## start
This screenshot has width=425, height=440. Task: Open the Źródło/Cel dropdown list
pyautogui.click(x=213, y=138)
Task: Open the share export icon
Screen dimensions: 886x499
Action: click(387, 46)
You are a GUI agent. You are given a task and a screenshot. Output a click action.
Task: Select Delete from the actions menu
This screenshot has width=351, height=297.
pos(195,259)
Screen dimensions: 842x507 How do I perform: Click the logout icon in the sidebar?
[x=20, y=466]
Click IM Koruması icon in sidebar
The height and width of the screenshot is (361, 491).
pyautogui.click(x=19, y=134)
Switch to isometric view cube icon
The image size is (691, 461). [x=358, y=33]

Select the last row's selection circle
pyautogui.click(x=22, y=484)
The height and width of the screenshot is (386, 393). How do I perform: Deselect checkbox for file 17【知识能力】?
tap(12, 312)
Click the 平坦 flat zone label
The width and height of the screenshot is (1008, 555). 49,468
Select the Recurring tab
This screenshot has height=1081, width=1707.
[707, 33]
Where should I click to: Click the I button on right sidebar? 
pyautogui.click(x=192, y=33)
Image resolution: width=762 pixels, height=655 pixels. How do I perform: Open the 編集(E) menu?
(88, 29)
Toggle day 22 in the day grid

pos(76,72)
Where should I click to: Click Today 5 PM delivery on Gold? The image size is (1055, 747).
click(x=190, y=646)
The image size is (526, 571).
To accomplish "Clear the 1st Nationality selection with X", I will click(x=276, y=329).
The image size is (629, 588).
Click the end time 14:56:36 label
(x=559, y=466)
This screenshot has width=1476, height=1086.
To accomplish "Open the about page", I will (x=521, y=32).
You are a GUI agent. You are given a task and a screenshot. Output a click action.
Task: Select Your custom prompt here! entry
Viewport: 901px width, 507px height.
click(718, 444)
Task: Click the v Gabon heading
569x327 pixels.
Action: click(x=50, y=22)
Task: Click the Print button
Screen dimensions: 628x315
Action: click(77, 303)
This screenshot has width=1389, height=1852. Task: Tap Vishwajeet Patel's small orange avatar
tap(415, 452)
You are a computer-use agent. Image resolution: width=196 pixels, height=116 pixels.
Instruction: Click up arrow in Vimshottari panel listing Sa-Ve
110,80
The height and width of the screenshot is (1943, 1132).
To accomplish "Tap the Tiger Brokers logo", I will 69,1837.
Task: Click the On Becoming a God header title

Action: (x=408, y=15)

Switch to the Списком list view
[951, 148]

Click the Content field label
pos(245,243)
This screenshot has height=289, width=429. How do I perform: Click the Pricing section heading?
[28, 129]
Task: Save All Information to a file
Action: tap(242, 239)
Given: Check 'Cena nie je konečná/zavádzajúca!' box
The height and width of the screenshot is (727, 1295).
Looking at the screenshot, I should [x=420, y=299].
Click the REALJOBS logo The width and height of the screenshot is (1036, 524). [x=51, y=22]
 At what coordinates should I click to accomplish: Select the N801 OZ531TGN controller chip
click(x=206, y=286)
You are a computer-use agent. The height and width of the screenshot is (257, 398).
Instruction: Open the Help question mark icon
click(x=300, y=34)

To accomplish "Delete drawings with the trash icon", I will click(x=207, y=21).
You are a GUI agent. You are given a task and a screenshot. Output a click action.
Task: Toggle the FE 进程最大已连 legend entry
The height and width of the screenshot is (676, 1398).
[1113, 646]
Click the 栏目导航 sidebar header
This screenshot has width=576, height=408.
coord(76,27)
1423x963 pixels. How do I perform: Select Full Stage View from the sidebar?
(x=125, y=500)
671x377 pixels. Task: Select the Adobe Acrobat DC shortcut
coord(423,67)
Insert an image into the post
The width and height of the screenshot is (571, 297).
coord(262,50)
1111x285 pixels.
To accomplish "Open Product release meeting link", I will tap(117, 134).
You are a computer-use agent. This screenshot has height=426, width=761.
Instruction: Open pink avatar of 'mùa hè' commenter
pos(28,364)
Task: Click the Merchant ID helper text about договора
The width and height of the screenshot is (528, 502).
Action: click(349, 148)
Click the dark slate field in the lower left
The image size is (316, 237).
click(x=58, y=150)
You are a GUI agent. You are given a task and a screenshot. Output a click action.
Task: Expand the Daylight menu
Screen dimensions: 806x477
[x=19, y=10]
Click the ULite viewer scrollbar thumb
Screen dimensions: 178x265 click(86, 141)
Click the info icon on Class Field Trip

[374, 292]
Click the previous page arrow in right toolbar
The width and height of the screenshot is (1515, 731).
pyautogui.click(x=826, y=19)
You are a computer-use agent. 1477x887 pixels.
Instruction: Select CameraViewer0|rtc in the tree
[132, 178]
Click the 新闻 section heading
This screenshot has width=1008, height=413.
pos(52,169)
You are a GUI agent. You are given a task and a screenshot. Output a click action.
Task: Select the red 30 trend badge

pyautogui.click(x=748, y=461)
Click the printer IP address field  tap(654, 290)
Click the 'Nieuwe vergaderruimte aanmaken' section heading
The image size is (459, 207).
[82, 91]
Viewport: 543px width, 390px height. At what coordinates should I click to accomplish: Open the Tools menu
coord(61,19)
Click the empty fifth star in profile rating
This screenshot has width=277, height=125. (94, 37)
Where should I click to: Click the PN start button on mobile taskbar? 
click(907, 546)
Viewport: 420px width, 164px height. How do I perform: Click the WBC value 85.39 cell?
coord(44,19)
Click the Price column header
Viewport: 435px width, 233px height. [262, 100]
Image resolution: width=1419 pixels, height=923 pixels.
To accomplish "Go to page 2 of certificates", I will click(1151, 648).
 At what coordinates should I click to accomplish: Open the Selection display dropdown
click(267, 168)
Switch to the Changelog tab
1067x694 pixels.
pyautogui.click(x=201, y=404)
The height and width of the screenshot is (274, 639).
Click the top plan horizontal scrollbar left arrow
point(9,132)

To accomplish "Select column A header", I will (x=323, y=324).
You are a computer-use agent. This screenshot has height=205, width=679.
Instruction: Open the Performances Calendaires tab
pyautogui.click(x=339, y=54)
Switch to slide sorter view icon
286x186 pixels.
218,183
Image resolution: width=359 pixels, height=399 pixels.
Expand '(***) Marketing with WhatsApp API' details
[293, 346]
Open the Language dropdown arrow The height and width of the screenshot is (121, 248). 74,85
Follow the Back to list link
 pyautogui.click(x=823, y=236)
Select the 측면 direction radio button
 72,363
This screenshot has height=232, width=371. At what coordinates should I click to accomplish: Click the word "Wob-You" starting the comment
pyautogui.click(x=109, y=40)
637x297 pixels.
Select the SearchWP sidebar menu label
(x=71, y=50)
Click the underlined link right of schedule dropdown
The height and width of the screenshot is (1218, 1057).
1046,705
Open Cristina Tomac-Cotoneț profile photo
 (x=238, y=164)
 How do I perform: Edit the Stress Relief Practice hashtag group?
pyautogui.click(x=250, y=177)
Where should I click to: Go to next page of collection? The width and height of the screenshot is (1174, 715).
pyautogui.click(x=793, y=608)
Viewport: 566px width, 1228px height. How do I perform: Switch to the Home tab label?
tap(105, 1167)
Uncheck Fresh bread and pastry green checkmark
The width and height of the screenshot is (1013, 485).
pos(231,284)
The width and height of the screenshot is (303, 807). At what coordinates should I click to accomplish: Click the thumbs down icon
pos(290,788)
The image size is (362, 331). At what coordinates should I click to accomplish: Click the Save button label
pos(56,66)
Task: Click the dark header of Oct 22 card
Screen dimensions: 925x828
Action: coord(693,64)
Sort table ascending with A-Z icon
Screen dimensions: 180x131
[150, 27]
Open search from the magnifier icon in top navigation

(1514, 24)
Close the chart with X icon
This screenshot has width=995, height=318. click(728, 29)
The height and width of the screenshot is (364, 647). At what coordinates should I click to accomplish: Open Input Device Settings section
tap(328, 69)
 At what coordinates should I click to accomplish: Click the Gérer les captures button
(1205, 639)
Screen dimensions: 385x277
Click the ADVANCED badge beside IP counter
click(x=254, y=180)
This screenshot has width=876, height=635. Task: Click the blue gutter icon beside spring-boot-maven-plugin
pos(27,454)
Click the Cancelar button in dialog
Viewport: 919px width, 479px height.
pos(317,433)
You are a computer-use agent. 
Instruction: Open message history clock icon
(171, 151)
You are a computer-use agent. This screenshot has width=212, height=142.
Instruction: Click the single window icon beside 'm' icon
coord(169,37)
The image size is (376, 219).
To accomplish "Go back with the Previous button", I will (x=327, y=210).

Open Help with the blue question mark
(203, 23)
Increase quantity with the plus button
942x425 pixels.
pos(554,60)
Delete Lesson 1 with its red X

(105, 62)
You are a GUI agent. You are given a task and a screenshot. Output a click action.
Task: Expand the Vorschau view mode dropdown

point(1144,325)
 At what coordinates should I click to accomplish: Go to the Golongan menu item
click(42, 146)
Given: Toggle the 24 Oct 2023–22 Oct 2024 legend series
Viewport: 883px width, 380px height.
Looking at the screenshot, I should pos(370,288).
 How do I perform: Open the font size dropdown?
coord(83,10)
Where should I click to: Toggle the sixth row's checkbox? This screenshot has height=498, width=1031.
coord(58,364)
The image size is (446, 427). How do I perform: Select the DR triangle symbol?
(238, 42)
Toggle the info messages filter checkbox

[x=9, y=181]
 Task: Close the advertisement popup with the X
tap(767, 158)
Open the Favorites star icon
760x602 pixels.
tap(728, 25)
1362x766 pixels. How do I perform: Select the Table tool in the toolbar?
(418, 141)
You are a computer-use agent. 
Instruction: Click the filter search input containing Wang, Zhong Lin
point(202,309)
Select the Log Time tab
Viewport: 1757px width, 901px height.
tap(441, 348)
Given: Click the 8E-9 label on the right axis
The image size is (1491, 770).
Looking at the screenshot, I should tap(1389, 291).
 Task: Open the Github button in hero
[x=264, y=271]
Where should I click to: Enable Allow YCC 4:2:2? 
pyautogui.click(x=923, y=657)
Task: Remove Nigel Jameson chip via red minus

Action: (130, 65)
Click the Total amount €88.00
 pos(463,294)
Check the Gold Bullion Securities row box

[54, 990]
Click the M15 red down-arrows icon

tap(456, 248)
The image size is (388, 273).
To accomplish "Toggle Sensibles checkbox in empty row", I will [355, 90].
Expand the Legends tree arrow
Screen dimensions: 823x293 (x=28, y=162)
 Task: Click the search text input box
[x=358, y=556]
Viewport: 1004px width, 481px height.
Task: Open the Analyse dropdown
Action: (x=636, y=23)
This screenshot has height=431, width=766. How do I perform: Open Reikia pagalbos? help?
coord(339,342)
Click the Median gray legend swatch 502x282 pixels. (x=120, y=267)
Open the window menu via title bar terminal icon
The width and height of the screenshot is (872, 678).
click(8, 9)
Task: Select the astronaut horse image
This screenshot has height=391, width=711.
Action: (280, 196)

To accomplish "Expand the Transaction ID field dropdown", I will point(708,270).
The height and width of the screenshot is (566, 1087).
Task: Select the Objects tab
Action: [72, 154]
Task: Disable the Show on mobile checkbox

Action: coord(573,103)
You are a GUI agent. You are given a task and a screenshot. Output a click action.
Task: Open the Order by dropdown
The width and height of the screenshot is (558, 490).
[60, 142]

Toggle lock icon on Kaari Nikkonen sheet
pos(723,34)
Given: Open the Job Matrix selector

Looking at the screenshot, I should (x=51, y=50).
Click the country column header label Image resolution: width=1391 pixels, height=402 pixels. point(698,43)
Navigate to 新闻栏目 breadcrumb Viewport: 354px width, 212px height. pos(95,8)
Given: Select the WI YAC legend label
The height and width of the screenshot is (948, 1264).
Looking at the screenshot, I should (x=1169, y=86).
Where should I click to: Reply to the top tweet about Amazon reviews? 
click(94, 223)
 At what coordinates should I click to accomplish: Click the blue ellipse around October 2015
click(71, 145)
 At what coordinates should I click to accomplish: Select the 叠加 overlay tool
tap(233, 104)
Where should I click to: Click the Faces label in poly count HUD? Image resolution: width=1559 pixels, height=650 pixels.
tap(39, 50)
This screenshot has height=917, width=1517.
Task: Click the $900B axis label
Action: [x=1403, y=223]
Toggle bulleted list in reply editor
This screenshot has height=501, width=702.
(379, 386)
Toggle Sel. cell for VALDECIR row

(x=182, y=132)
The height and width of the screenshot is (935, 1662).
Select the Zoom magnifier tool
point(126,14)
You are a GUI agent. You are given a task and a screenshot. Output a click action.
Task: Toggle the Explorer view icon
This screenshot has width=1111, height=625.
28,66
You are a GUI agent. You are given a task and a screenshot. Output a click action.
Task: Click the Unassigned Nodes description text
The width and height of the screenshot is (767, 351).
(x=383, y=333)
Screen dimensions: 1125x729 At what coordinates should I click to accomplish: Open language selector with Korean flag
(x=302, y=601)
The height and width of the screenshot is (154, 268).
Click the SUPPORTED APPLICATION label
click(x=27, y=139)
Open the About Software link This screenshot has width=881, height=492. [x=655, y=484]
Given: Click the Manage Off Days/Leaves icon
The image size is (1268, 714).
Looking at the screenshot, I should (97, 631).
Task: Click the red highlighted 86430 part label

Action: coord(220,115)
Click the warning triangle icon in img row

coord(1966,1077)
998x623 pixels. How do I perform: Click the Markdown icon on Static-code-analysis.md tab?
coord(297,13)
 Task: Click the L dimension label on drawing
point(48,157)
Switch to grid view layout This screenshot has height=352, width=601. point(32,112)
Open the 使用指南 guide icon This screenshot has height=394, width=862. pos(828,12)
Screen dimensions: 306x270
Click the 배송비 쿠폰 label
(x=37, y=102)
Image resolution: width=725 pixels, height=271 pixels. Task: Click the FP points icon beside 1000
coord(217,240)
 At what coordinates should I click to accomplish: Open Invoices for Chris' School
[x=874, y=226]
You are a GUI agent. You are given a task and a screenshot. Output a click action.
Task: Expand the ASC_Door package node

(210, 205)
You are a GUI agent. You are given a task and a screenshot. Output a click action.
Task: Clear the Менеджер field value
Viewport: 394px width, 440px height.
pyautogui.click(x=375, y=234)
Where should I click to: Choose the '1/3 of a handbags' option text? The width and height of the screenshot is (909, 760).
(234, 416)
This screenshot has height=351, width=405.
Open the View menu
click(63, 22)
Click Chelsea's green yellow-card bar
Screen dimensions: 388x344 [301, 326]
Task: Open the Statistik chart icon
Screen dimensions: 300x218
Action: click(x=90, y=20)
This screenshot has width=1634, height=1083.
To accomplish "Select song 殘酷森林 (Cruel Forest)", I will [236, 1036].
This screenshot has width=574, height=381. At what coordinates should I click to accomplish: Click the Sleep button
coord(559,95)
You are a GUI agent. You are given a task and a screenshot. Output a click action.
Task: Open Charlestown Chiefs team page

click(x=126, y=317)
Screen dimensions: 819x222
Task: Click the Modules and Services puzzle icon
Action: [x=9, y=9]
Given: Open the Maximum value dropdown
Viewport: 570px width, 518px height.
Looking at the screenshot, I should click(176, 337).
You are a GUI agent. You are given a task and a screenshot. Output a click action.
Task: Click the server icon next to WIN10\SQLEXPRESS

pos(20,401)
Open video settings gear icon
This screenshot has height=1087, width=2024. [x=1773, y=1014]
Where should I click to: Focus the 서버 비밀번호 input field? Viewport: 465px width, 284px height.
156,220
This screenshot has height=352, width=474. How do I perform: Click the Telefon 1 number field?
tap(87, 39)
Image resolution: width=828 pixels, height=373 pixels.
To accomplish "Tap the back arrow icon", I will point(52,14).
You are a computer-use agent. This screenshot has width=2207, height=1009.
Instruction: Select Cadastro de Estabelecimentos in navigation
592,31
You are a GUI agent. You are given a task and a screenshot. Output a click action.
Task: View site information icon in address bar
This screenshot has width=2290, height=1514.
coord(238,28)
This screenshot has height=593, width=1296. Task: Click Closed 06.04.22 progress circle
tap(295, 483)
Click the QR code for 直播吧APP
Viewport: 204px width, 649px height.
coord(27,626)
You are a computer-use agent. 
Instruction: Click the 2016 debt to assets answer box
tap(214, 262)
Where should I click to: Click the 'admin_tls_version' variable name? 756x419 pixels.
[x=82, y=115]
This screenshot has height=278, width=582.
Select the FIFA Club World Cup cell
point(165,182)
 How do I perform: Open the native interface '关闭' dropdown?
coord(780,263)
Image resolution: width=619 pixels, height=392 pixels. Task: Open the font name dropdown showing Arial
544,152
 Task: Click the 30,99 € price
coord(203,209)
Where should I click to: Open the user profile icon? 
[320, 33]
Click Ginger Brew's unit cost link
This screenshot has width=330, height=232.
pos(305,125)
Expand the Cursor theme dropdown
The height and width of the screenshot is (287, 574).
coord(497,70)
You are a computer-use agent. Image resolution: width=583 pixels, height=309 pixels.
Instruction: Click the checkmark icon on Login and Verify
## end
Rewrite the records from the start through the line containing "pyautogui.click(x=19, y=134)", changing "sidebar" to "side panel" wherever it occurs and keeping everything else the same.

RESULT:
This screenshot has width=425, height=440. Task: Open the Źródło/Cel dropdown list
pyautogui.click(x=213, y=138)
Task: Open the share export icon
Screen dimensions: 886x499
Action: click(387, 46)
You are a GUI agent. You are given a task and a screenshot. Output a click action.
Task: Select Delete from the actions menu
This screenshot has width=351, height=297.
pos(195,259)
Screen dimensions: 842x507 How do I perform: Click the logout icon in the side panel?
[x=20, y=466]
Click IM Koruması icon in side panel
The height and width of the screenshot is (361, 491).
pyautogui.click(x=19, y=134)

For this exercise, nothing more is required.